Penyebab Wanita Gampang Anyang-anyangan

Anyang-anyangan sebenarnya dapat menyerang siapa saja. Tapi pada kenyataannya, wanita lebih gampang terkena.

Kenyataan ini bukannya tanpa alasan.

Wanita rentan kena anyang-anyangan adalah karena saluran kencingnya pendek. Kurang lebih hanya sekitar 3 cm.

Bandingkan dengan pria yang panjang saluran kemihnya mencapai 20 cm.

Akibat saluran kemih yang pendek, bakteri lebih mudah mencapai kandung kencing. Setelah berhasil masuk, bakteri tak hanya bertamu, tapi juga berkembang biak.

Masalahnya, proses perkembangbiakan bakteri tidak hanya menghasilkan satu atau dua orang anak, tapi jutaan. Kondisi inilah yang memicu reaksi peradangan di kandung kemih.

Dan reaksi peradanganlah yang menjadi sumber dari berbagai ragam gejala.

Gejala pertama dan utama adalah kencing sakit dan sedikit-sedikit. Rasa sakit timbul akibat luka radang. Sedang kencing sedikit-sedikit dan sering, terjadi karena refleks berkemih muncul bertubi-tubi.

Gejala lain adalah air kencing bercampur darah. Darah yang sering membuat pasien sangat khawatir, keluar dari dinding luka yang meradang. Untungnya gejala ini terjadi hanya pada sebagian kecil orang.

Infeksi dan peradangan di bagian manapun dari tubuh akan memicu reaksi sistemik semisal demam dan sakit kepala. Demikian pula dengan infeksi dan peradangan kandung kemih.

Itulah sebabnya, jika anyang-anyangan lumayan parah, pasien juga akan mengeluh demam dan sakit kepala.

Kadang-kadang bakteri tak hanya singgah di kandung kencing, tapi meneruskan perjalan hingga ke hulu. Akibatnya ginjal yang ada dihulu ikut terinfeksi. Tanda-tandanya, muncul gejala yang telah disebutkan ditambah dengan nyeri pinggang di sebelah kanan atau kiri. Tergantung ginjal sebelah mana yang kena.

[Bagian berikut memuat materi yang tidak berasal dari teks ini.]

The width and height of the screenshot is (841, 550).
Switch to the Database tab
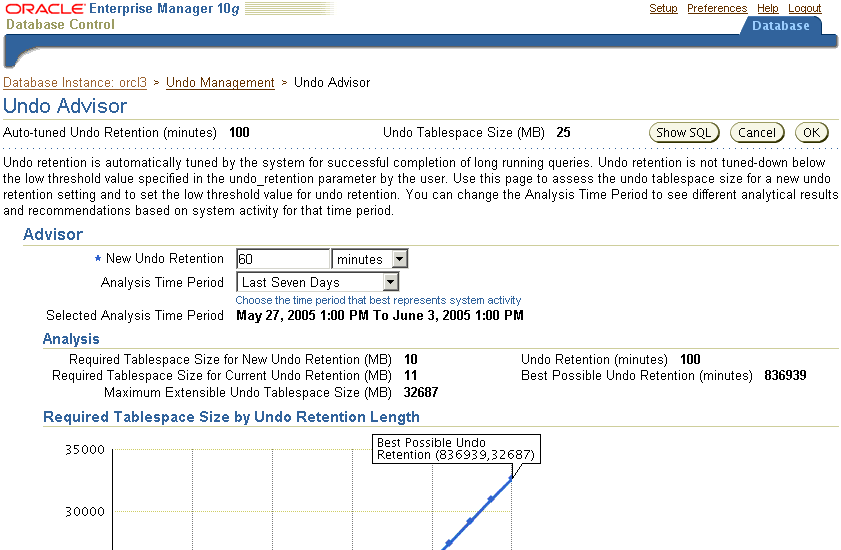pyautogui.click(x=780, y=26)
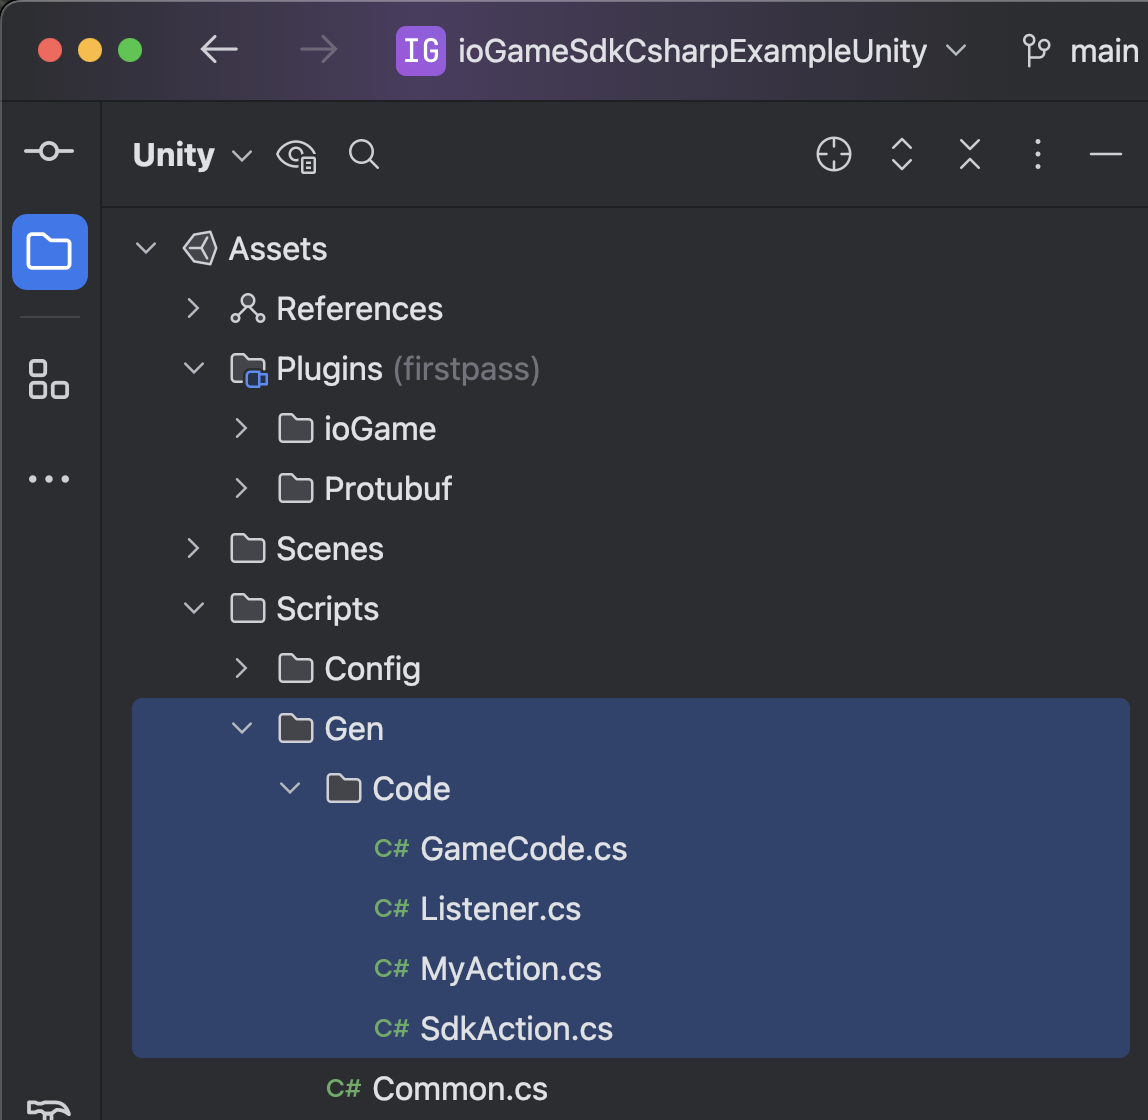Expand all nodes with the expand-all icon
The height and width of the screenshot is (1120, 1148).
click(x=901, y=155)
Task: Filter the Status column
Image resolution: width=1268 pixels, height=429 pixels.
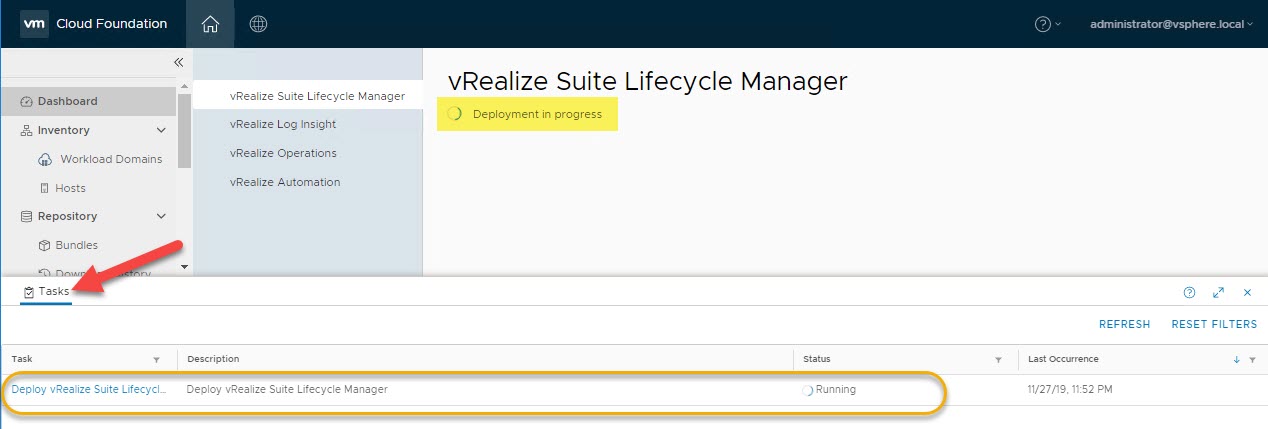Action: click(x=998, y=359)
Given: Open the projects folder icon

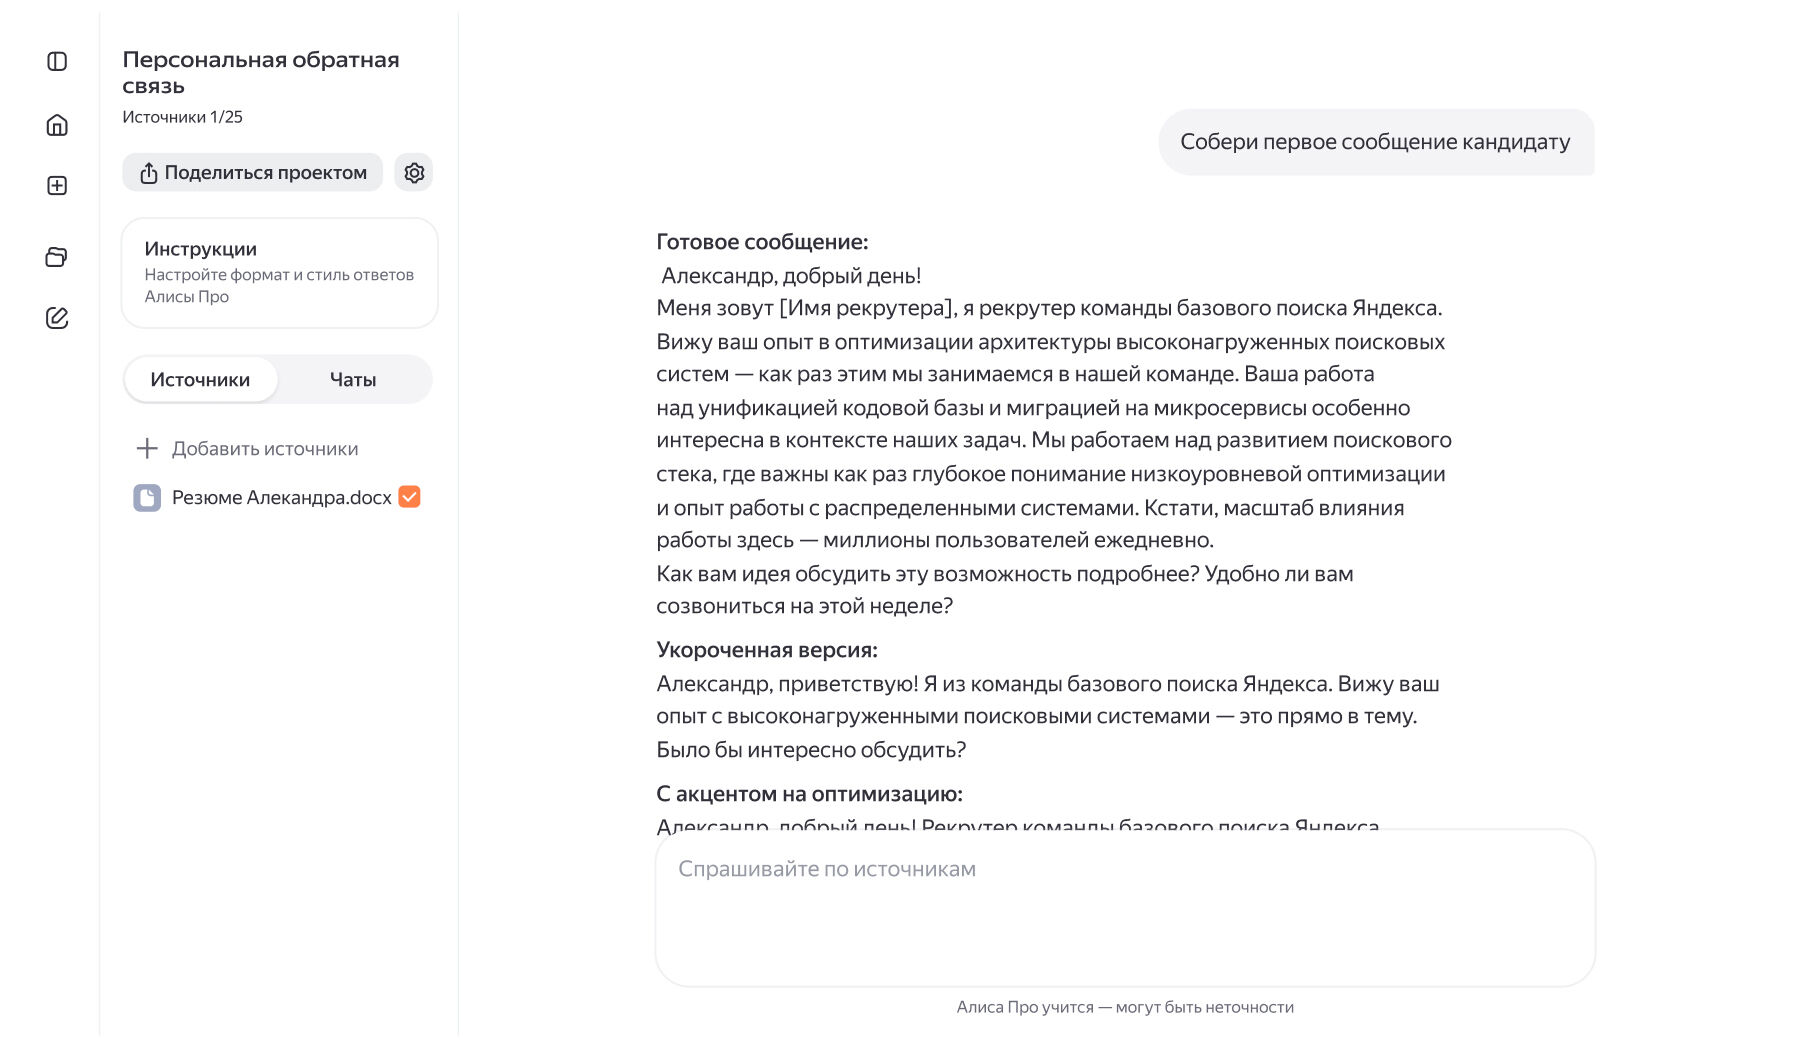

Khusus kasus anyang-anyangan yang melibatkan ginjal, perlu perhatian khusus. Jika terlambat atau gagal ditangani, fungsi ginjal dapat rusak permanen.

Untuk mengatasi anyang-anyangan, dokter biasanya meminta pasien minum air lebih banyak, sekitar 3 liter sehari. Selain itu, dokter juga memberikan antibiotik untuk membasmi bakteri yang sedang ganas-ganasnya menginfeksi.

Sedangkan untuk gejala demam dan sakit kepala, dokter memberikan obat pereda nyeri semisal asetaminofen.

Oleh karena wanita lebih gampang terkena anyang-anyangan sebagai konsekuensi saluran kemih yang pendek, maka kaum hawa dianjurkan melakukan kebiasaan yang mampu mengurangi kemungkinan terkena. Misalnya waktu cebok menggosoknya dari depan ke belakang, bukan sebaliknya.